All the continantal Europe, e.g. is using the comma as the decimal seoarator.
All of it?
No. There is Liechtenstein as an exception, and there are a few cantons of Switzerland where the dot is used, and some where it (the dot) is only used for currency amounts. Then -so I was told- pupils are trained to write the dot but to speak the comma.
Human inventiveness is unlimited if it comes to creating nonsense and useless complications,
Even ISO couldn’t pull off a single decimal separator for the world in times of Unicode. They accept both variants in use, but explicitly deprecate the comma and the point as well for usage as a group separator - well knowing that nobody will obey this rule…
Unicode, however, introduced a DECIMAL SEPARATOR KEY SYMBOL with place U+2396 (hex), They made sure that nobody will use it by (among other tricks) making it the ugliest glyph ever.
You know? We need to create Artificial Intelligence because there isn’t NI.

The official South African standard decimal separator is a comma.
This was determined in about 1970 and was supposedly based on some European metrication standard.
Computer use in 1970 was mostly limited to a few mainframe systems, so the decision to use a comma probably did not even consider computing aspects, but was to ensure clear recognition of the decimal separator in handwritten text.
In retrospect it was not a good decision, and probably beyond understanding to change it now.
The use of the point (period) as a decimal separator is now so widespread in computing (certainly in Western languages) and especially in engineering software, that using a comma just creates frustrating inconsistencies.
Libre Office should ingore the old SA standard and use a point as the local SA default, or at least allow the option to change it at installation time.
Otherwise the spreadsheets cannot be used together with all the other software (database, accounting, engineering, cad etc). And the decimal on the number keypad only produces a point character.
I dont know how we can get Libre Ofice to correct the problem.
Some forum suggestions that users in SA should set their locale as UK and then set the currency back to Rand might work but it is not logical.

Funny how so many other locales happily use comma and don’t experience those severe problems that you declare here. We in Russia is one example; many European countries is another. I suppose that in fact, what you describe is not a fundamental flaw, but just a problem of two different de-facto standards used side by side in the same country.

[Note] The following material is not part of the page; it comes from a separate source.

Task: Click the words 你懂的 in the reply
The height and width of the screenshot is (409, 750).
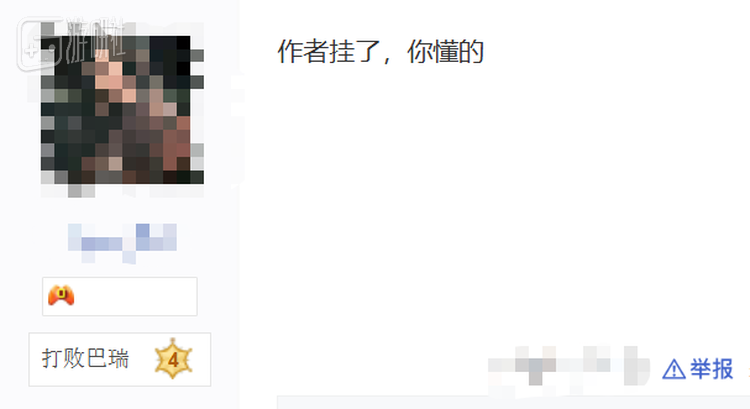Action: tap(446, 52)
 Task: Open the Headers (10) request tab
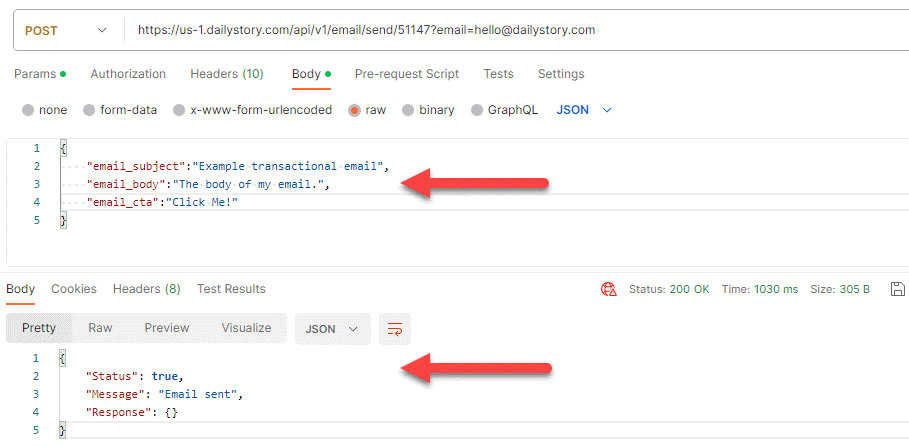tap(227, 74)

Having standardize on any single one of these would be equally convenient, and I doubt that decimal dot (or decimal comma) has any actual fundamental benefit over the other by itself, only habits matter.

Libre Office should ingore the old SA standard

A stupid suggestion. A standard is a standard and should be followed (when, of course, it is still valid). The fact that South Africans do not follow their own standard is stupid, too. A stupidity is not a remedy against another stupidity, it just multiplies issues.

LibreOffice is generally about a standard, namely ODF. Result: documents in ODF open happily in Apache OpenOffice and in any other program that follows the standard. That’s the power of standardization.

Take Microsoft: they don’t follow even the standard that they pushed (OOXML), only some undisclosed specifications. Result: documents created in some version of Microsoft Office may open with faults in another version.